On the other hand, even with my limited exposure to Tai Chi and Taoism, I can clearly see that the core (philosophical) principles (Taoist thought) that Tai Chi was supposedly developed along the lines of, are more than applicable to life in general (and thinking thereof).
Modern human thought/behavior appears to consists of, at one extreme, the following process (let's call it the active extreme). We observe our universe such that we could extract the essence of our observations and then model a set of axioms based on these observations. Once we have this model, we logically reason using the axioms of this model and draw conclusions, whenever we come upon observations that we believe to be interpretable in the context of this aforementioned model. This of course is a time and energy consuming process. With a certain amount of rigor applied to this process, we arrive at the so called pinnacle of modern thought processes - the scientific method.
On the other extreme (let's call it the passive extreme), we "react blindly", based on our own past experiences (common, social, traumatic etc.) or biases that are "programmed" into our neurology, based on the experiences of our ancestors and the environments they were subjected to. This process is often much quicker and much less energy consuming than the active extreme.
Yet, in any given situation, whenever we adhere to any one of these extremes, we run the risk of our behavior/conclusions being irrelevant (or even down right ridiculous) as there are many inherent problems to each of these extremes.

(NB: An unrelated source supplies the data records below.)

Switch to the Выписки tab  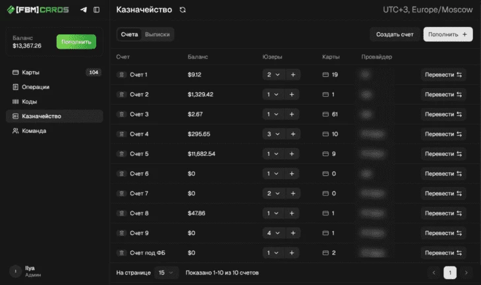[x=157, y=34]
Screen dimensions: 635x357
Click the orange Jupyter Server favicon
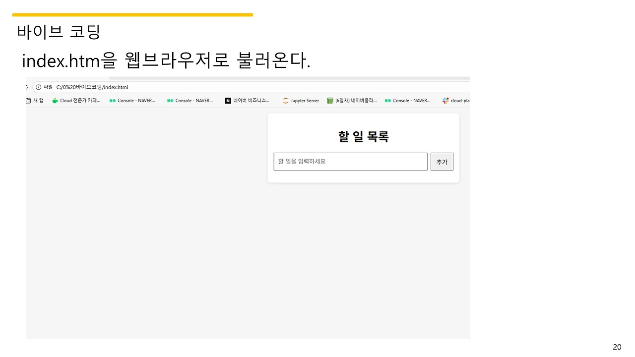tap(285, 100)
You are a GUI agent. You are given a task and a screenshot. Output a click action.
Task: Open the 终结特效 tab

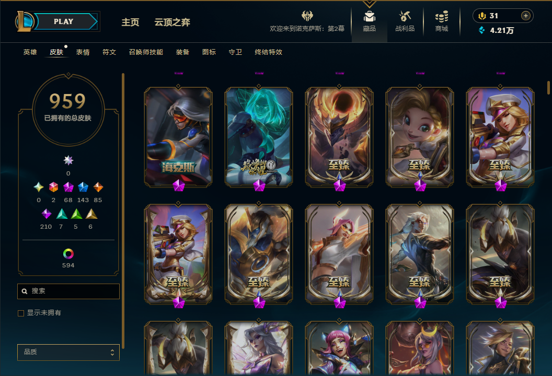pos(268,52)
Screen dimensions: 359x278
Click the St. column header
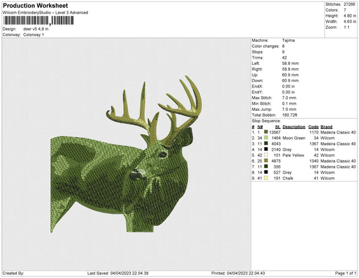(x=278, y=126)
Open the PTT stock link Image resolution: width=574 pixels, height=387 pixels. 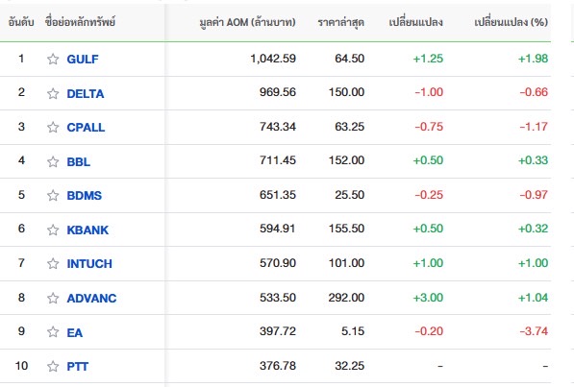[x=77, y=367]
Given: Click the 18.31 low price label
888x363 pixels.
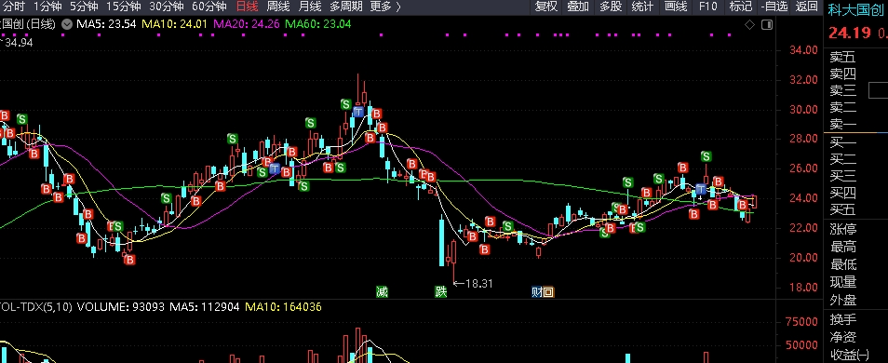Looking at the screenshot, I should pos(479,283).
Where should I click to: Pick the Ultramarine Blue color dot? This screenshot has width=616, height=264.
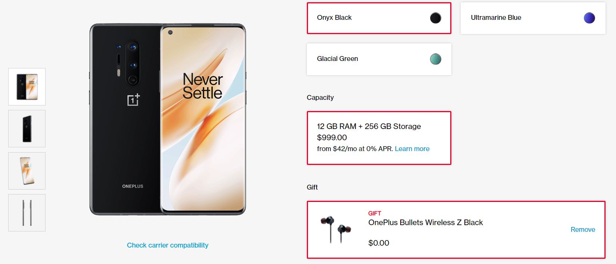tap(589, 18)
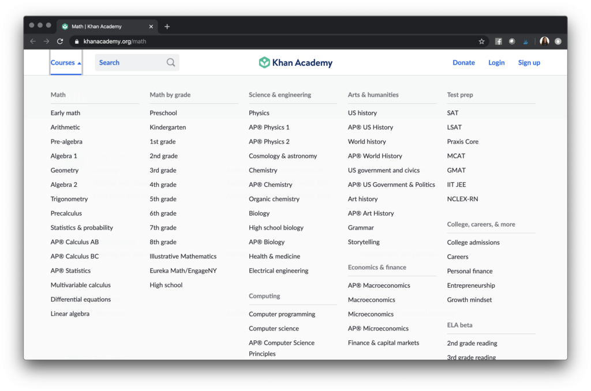The height and width of the screenshot is (391, 591).
Task: Open a new browser tab with the plus button
Action: 167,26

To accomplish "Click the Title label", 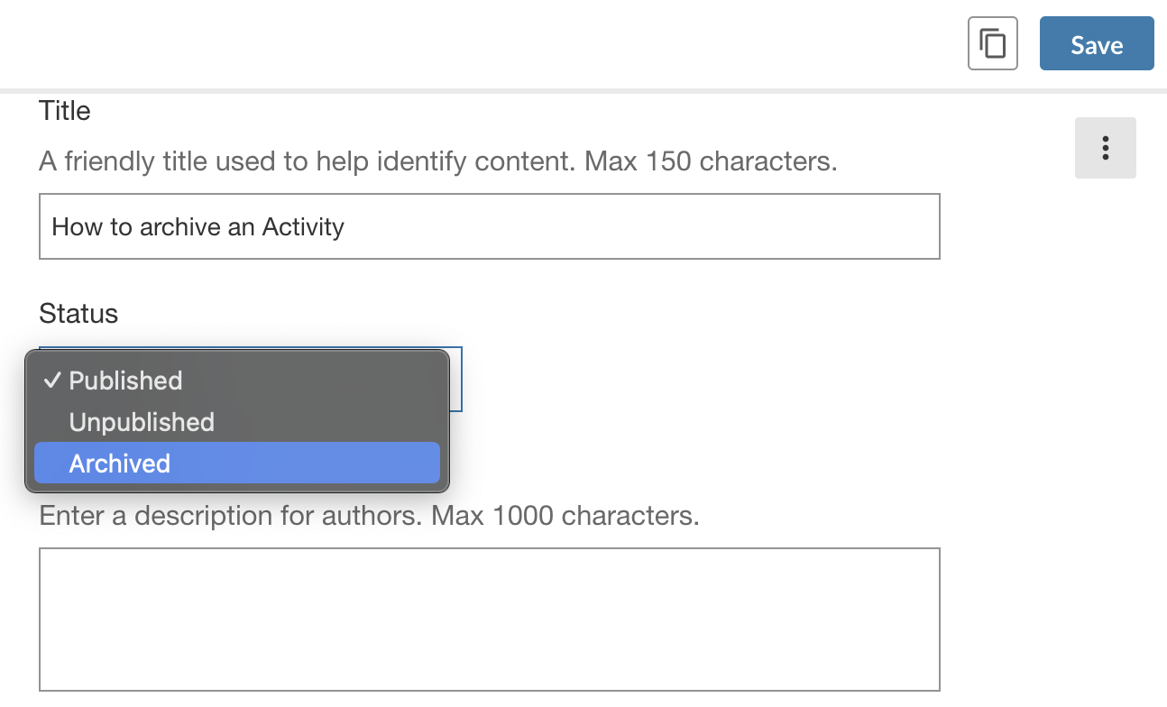I will pos(63,110).
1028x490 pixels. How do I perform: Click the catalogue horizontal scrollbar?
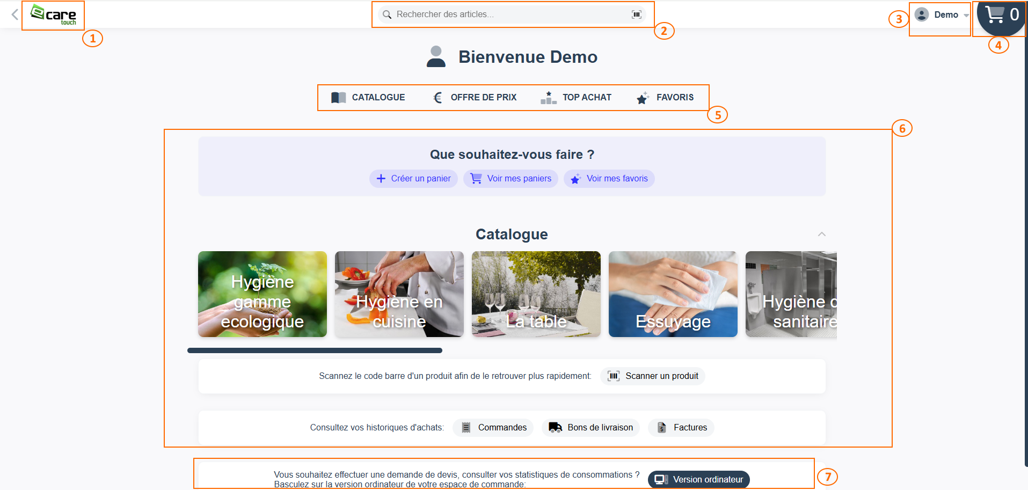(x=315, y=350)
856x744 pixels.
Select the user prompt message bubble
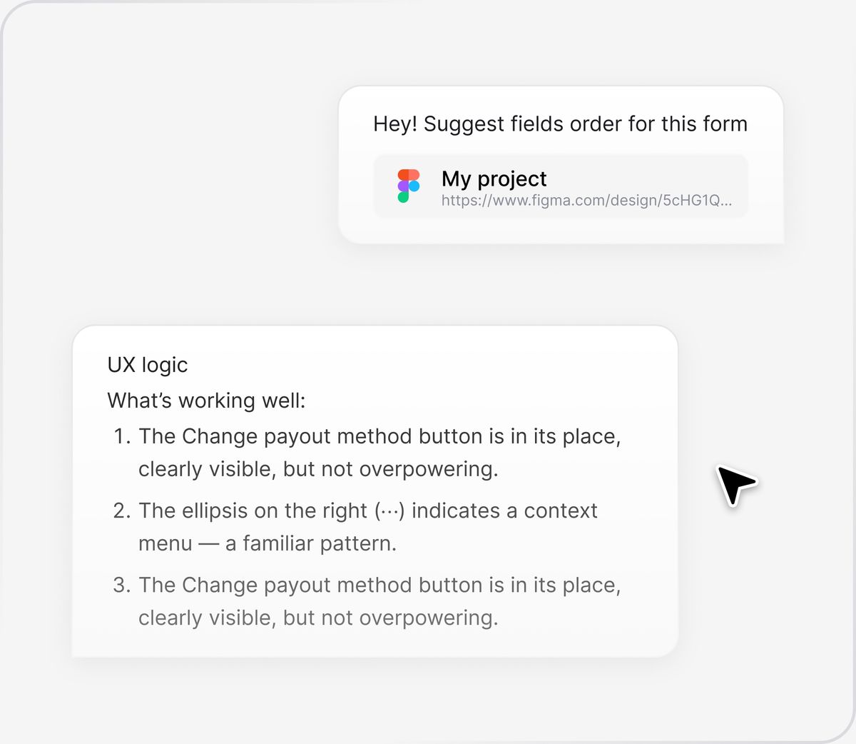561,165
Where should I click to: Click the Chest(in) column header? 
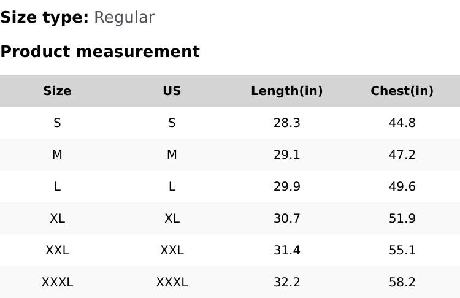[x=402, y=91]
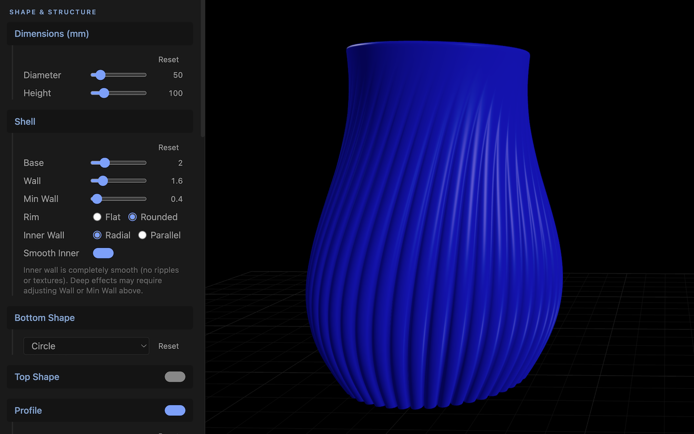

The main problem with the active extreme is the underlying uncertainty (makes modeling difficult and makes it prone to limitations implied by a narrow context) and complexity in our observable universe (makes reasoning difficult). Therefore whatever conclusions we come to have a very real probability of being incorrect. This is nicely captured by "there is two sides to the story" or "at the time, it looked like it was going to rain".
The main problem with the passive extreme is that as we don't really have a clear model, it is very hard to determine the applicability of a given reaction to the circumstances at hand. There's numerous cognitive biases documented and if we don't want to go that far, think about how many times we have, in our lives, had emotional reactions that seem completely irrational in retrospect.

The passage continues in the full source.